TASK STATEMENT:
Would you please output, word for word, the span of the listing below that opens on the line containing "Newest (188, 34)" and closes on the line containing "Партнер рамблера (131, 2509)"? Include both ends and nothing more.

GIVEN DATA:

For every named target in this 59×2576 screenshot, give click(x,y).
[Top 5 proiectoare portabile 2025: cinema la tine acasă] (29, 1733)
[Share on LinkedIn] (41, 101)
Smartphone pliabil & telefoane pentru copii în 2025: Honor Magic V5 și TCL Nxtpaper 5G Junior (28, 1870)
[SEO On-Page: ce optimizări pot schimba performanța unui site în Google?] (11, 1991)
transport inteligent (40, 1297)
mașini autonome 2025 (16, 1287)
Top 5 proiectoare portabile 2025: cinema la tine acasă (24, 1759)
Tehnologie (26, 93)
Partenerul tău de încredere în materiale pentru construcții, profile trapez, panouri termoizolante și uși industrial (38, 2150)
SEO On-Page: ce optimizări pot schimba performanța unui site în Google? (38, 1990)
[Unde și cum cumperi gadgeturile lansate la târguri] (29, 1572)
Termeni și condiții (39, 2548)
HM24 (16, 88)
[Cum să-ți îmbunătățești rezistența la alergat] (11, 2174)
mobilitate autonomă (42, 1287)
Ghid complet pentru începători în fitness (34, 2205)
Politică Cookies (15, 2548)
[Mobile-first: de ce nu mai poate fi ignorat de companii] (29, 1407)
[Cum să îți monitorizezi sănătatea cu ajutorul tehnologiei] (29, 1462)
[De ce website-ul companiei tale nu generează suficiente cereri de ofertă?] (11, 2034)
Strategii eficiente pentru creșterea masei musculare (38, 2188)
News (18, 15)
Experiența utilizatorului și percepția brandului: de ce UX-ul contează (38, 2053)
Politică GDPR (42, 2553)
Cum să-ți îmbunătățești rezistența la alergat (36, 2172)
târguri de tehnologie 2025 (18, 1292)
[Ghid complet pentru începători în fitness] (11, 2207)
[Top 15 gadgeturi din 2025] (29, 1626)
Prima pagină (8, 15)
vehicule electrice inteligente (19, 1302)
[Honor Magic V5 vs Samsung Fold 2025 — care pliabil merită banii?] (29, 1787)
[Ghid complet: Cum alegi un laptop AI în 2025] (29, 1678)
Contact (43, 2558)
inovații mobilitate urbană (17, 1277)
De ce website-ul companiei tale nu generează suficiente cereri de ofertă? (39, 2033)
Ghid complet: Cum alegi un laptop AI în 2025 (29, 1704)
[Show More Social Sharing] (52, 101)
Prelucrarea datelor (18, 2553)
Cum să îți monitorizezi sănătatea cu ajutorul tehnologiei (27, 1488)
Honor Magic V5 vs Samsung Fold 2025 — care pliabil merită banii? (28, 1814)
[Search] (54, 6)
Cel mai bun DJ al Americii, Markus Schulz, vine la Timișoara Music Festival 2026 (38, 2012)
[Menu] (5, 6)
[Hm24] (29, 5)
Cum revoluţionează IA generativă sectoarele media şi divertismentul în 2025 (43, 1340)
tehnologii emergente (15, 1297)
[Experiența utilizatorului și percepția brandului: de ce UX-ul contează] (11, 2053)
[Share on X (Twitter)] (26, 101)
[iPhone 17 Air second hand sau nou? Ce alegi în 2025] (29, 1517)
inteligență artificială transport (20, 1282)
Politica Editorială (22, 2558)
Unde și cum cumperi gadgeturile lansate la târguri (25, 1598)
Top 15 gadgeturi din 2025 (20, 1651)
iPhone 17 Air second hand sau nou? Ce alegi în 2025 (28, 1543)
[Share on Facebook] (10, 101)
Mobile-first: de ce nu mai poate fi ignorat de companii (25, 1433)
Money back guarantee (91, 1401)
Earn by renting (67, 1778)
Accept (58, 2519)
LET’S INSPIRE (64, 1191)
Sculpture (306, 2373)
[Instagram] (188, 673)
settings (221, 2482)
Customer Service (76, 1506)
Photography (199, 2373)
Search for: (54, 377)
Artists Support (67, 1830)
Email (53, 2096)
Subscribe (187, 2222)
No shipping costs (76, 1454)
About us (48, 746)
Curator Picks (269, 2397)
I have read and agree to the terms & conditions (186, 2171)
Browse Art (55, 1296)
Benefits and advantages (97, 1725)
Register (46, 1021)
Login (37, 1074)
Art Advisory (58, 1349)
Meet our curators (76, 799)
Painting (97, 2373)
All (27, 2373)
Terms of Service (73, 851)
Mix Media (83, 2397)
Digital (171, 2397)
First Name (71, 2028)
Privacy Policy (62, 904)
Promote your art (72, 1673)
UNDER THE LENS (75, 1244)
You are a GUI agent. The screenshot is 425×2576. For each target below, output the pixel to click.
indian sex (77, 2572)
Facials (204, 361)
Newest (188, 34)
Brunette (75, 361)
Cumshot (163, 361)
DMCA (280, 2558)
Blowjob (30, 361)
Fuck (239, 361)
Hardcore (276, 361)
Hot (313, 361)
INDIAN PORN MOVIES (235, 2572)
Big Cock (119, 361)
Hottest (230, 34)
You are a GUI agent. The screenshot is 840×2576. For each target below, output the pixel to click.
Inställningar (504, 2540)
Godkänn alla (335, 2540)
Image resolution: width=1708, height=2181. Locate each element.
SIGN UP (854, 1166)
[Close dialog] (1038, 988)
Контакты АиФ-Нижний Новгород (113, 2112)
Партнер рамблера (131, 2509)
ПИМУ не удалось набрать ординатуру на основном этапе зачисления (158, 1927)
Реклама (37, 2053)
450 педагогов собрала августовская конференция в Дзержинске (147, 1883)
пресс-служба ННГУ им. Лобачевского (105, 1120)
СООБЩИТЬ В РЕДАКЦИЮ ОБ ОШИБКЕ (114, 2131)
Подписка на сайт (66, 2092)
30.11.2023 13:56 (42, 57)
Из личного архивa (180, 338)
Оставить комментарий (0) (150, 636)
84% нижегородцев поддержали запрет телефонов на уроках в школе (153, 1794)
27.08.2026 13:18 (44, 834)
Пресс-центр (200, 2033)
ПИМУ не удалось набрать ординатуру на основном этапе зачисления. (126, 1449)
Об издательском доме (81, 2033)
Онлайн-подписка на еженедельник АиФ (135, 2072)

RESPONSE AREA:
Newest (188, 34)
Brunette (75, 361)
Cumshot (163, 361)
DMCA (280, 2558)
Blowjob (30, 361)
Fuck (239, 361)
Hardcore (276, 361)
Hot (313, 361)
INDIAN PORN MOVIES (235, 2572)
Big Cock (119, 361)
Hottest (230, 34)
You are a GUI agent. The screenshot is 840×2576. For each target below, output the pixel to click.
Inställningar (504, 2540)
Godkänn alla (335, 2540)
Image resolution: width=1708, height=2181. Locate each element.
SIGN UP (854, 1166)
[Close dialog] (1038, 988)
Контакты АиФ-Нижний Новгород (113, 2112)
Партнер рамблера (131, 2509)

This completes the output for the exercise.